Rakels pakte verschillende zilveren en bronzen plakken op Europese kampioenschappen, maar haar bronzen medaille op de Olympische Spelen van 1992 in Barcelona blijft de parel op haar palmares. In Sydney 2000 nam ze ook deel en eindigde ze vijfde.
De 11-voudige Belgische kampioene zette in 2004 een punt achter haar carrière. De burgerlijk ingenieur computerwetenschappen liet haar ondernemingsdrang de vrije loop en ging aan de slag als CEO van haar eigen technologiebedrijf.
Ze gaf in 2019 de fakkel door, maar eerst kreeg ze nog de titel "ICT Woman of the Year".
Jaren na hun topsportcarrière willen Saive en Rakels - al dan niet via omwegen - een bestuurlijke rol opnemen in de sport.
En niet zomaar één: voorzitter worden van het BOIC is het doel. Daarvoor stellen de kandidaten een beleidsplan op. Wij pikken er voor u de belangrijkste punten uit.
1. De focus
"De atleten moeten centraal staan", klink het unaniem bij beide kanshebbers.
“Maar een topsporter staat nooit alleen: zijn entourage is cruciaal voor zijn moreel, evenwicht en training", gaat Saive verder. Daarom wil hij binnen het BOIC een commissie oprichten met de focus op de entourage van de sporters.
"Het BOIC moet dichter bij de federaties staan." Ook op projecten die de jeugd ondersteunen, zoals Be Gold, wil de ex-tafeltennisser maximaal inzetten.
“Het BOIC is er voor de atleten, niet voor het eigen prestige", is Rakels van mening. "Het geld moet voornamelijk gaan naar de topsporters en de federaties. Als het BOIC moet verhuizen naar een nieuw gebouw, mag dat niet waanzinnig veel geld kosten."
"Verder moet de atleet centraal staan bij elke kleine beslissing, bij alles wat je doet. Dat moet de cultuur worden. Het BOIC is er ten dienste van de atleten en de federaties, niet andersom.”
Het BOIC moet dichter bij de sporters, hun entourage en de federaties staan.
2. Het doel
"Het is mijn doel op termijn één medaille per miljoen inwoners op de Olympische Spelen te halen", zegt de 53-jarige Rakels ambitieus. "Voor België komt dat dus neer op 11 medailles."

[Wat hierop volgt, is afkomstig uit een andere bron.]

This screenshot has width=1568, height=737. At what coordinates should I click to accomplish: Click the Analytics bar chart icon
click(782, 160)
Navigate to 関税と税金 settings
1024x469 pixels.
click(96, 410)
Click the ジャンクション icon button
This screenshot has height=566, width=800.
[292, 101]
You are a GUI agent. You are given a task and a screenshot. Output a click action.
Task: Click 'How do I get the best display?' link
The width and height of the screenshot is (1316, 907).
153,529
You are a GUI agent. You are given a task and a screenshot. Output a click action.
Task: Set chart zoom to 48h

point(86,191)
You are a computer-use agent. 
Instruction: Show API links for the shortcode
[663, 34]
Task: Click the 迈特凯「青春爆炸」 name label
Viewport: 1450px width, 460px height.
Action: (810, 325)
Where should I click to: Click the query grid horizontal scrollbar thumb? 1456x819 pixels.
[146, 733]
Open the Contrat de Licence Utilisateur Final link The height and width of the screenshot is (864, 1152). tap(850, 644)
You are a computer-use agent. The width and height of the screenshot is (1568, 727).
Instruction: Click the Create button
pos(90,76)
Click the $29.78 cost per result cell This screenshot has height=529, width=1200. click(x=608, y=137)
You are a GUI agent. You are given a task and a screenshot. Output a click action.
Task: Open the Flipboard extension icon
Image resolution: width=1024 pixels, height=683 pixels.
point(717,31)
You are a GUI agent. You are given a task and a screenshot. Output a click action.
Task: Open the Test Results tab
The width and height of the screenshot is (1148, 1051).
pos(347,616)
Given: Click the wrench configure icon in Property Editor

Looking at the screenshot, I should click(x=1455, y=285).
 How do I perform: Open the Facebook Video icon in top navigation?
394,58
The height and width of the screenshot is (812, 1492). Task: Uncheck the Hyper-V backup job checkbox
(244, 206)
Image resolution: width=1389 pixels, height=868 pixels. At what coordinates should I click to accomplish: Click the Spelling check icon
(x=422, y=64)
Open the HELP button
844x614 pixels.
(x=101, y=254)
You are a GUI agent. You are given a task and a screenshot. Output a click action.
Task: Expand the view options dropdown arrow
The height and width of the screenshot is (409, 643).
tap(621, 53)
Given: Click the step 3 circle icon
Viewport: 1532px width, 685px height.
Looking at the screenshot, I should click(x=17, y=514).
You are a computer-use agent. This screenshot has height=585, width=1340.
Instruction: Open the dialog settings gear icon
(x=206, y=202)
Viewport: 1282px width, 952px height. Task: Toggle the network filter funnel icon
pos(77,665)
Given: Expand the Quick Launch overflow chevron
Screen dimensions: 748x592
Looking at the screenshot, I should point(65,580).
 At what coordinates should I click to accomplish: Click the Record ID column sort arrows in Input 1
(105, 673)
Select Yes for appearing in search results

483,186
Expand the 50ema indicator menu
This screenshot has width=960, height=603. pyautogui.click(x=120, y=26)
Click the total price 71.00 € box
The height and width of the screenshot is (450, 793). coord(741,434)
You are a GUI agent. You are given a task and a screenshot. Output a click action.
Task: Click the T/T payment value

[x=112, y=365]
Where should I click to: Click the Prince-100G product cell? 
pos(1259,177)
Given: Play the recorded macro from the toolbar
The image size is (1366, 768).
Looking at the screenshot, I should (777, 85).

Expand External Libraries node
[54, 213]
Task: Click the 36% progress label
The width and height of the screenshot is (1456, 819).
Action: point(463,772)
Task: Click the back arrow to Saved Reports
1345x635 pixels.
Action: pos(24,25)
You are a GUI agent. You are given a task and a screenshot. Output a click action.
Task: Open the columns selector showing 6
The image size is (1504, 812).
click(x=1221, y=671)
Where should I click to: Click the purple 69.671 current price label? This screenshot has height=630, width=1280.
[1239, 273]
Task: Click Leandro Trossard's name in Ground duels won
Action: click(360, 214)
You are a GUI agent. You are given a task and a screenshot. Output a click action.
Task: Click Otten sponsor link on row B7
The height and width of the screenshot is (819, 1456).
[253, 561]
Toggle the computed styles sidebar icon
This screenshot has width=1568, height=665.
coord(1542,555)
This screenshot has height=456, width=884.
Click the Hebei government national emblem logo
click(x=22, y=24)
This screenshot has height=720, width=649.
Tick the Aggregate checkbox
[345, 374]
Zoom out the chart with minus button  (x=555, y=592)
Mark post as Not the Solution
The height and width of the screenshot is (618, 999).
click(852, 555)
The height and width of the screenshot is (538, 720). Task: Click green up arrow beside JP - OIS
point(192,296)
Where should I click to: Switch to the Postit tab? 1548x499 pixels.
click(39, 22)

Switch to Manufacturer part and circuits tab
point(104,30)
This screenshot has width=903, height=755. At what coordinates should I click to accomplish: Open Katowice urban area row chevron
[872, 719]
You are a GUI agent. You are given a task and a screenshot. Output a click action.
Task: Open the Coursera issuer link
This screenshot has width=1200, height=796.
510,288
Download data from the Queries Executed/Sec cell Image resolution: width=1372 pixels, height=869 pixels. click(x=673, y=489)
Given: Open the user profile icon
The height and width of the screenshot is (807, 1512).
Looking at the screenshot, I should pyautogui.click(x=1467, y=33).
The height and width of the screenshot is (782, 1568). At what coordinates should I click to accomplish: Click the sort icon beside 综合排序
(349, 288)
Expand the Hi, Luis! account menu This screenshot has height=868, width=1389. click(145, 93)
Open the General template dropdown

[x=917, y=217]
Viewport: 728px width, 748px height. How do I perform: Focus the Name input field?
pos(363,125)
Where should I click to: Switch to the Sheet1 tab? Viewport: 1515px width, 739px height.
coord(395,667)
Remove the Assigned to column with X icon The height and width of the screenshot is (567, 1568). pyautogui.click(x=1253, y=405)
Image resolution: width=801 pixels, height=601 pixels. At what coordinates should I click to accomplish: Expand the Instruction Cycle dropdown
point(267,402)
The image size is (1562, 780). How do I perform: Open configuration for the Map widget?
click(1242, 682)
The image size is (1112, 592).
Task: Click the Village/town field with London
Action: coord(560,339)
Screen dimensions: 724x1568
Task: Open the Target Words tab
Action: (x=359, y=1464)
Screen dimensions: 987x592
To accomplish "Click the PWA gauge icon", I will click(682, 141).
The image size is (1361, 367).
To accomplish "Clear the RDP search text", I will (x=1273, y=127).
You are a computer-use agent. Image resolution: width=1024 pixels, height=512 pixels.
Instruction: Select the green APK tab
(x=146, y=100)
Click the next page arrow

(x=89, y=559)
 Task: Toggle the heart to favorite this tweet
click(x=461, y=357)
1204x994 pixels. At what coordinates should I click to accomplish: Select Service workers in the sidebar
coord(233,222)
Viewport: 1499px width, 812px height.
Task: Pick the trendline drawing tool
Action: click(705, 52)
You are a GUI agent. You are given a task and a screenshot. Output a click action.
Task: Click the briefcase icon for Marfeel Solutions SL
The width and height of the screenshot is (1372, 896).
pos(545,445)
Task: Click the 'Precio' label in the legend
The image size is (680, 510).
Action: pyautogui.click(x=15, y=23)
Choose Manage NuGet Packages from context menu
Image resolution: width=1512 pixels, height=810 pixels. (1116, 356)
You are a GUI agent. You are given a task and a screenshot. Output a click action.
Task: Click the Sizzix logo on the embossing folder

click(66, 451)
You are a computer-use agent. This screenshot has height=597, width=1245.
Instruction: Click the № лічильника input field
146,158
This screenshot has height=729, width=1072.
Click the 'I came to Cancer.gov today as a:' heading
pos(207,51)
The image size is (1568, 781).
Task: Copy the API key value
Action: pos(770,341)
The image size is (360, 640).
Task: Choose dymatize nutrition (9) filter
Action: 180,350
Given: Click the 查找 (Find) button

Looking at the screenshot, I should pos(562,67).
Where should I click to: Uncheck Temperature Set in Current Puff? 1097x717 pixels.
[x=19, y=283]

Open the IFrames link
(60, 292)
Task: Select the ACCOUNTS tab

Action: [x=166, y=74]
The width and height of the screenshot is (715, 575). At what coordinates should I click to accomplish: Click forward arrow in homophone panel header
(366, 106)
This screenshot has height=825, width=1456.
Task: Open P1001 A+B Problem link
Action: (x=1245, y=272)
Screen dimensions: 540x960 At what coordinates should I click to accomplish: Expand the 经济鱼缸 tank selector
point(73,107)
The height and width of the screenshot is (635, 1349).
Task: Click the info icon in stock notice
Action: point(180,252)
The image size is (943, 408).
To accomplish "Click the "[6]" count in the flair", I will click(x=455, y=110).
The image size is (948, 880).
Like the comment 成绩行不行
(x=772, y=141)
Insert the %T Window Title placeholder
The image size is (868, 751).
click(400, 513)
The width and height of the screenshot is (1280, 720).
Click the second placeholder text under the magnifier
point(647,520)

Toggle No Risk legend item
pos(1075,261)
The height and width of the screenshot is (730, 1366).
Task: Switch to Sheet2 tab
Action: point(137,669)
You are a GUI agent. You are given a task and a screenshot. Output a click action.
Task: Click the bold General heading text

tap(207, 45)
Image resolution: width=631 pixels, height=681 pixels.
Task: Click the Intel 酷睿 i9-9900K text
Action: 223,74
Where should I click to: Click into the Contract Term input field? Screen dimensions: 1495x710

"De gouden medailles in het turnen, de zevenkamp en van de hockeymannen tonen aan dat ons land het kan in individuele en in ploegsporten. Die modellen moeten we kopiëren in andere sporten."
De ex-judoka wil meer geld naar die topsportprojecten halen. "In 5 jaar wil ik de jaarlijkse hoeveelheid middelen daarvoor met 10 miljoen euro verhogen. Dat extra geld wil ik vooral in de bedrijfswereld halen niet zomaar door normale sponsoring, maar door een "return on investment".
Dan is Saive net iets voorzichtiger in zijn uitspraken: “Om de wereldtop te bereiken - lees: de top 8 op de Olympische Spelen - moet er meer uitwisseling komen met de coaches.”
"Atleten hebben nood aan steun, aanmoediging en omkadering om het beste van zichzelf te geven in de beste omstandigheden."
Saive richt zich ook tot de bedrijven en onderstreept het “uitzonderlijk potentieel” van het merk Team Belgium, dat hij verder wil uitbouwen om nog meer Belgische sporters naar de top te helpen. "Na de successen van Tokio is het momentum daar richting Parijs 2024."
Het is mijn doel op termijn één medaille per miljoen inwoners op de Olympische Spelen te halen.
3. Ervaring
De 51-jarige Saive heeft binnen het BOIC al heel wat ervaring. Sinds 2009 is hij bestuurslid bij het comité, vanaf 2017 voert hij de functie van vicevoorzitter uit. Tussen 2013 en 2017 was hij ook voorzitter van de Atletencommissie van het BOIC.
Toch is Rakels - vooruitgeschoven door de nationale judofederatie - niet onder de indruk van zijn cv. "Als ik vond dat ik een slechter cv had dan hij, had ik me geen kandidaat gesteld", deelt ze.
Haar ervaring deed de bronzen medaille van Barcelona vooral op in de bedrijfswereld. Als CEO van haar succesvol technologiebedrijf weet de ex-judoka perfect hoe ze moet "vechten en ploeteren voor haar plek".
Gendergelijkheid vindt ze ook belangrijk. "Het wordt tijd voor meer vrouwen in topfuncties in de sport. Maar ik wil niet dat ze op mij stemmen omdat ik een vrouw ben. Ze moeten op mij stemmen omdat ik de beste kandidate ben."